Pas besoin d’atteindre le ciel

Le 6 février de cette année, un tremblement de terre massif a frappé le sud de la Turquie, causant la perte de dizaines de milliers de vies et créant une crise humanitaire colossale en Turquie et en Syrie voisine.

Des vidéos déchirantes ont montré l’effondrement de centaines de bâtiments, piégeant les habitants en quelques secondes sous des tas de gravats. Beaucoup de ces bâtiments étaient de grande hauteur.

On peut soutenir qu’un homme était l’influence dominante derrière les gratte-ciel dans tant de grandes villes du monde. L’architecte germano-américain Mies van der Rohe a commencé sa carrière en concevant des villas privées pour de riches Allemands, avant de travailler avec Le Corbusier et Walter Gropius au Bauhaus.

Lorsqu’il a déménagé en Amérique, cependant, sa carrière a littéralement décollé, avec la conception d’imposantes structures en acier et en verre plat telles que le Seagram Building à New York.
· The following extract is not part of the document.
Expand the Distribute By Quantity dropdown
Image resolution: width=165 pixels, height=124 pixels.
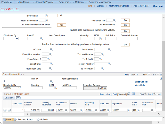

Bientôt, chaque ville et entreprise voulait sa signature « Mies ». Lorsqu’ils n’avaient pas les moyens d’acheter le vrai, ils se contentaient souvent d’une imitation médiocre. L’ère de la tour était arrivée.

Construire en hauteur n’était pas une entreprise nouvelle. Le Livre de la Genèse, dans la Bible, raconte l’histoire de la Tour de Babel, imaginée dans un tableau de 1563 par Pieter Bruegel l’Ancien. À l’époque médiévale, les cathédrales gothiques de toute l’Europe, souvent des prouesses techniques spectaculaires, s’élevaient vers les cieux.

Au début des années 1800, le millionnaire romantique, collectionneur d’art et romancier, William Thomas Beckford, a chargé l’architecte James Wyatt de concevoir et de construire une grande maison de campagne, l’abbaye de Fonthill. La « folie » de Beckford était d’avoir une tour de 90 mètres, mais la structure malsaine s’est effondrée à chacune des deux tentatives de construction.

Au début de notre propre siècle, les tours jumelles géantes de New York, perçues comme un symbole de l’impérialisme américain, ont été la cible d’Al-Qaïda dans un attentat terroriste qui a causé d’énormes pertes en vies humaines et conduit à l’invasion américaine troublée de l’Afghanistan. Ces événements marquants de l’époque ont à peine généré une pause dans les immeubles de grande hauteur.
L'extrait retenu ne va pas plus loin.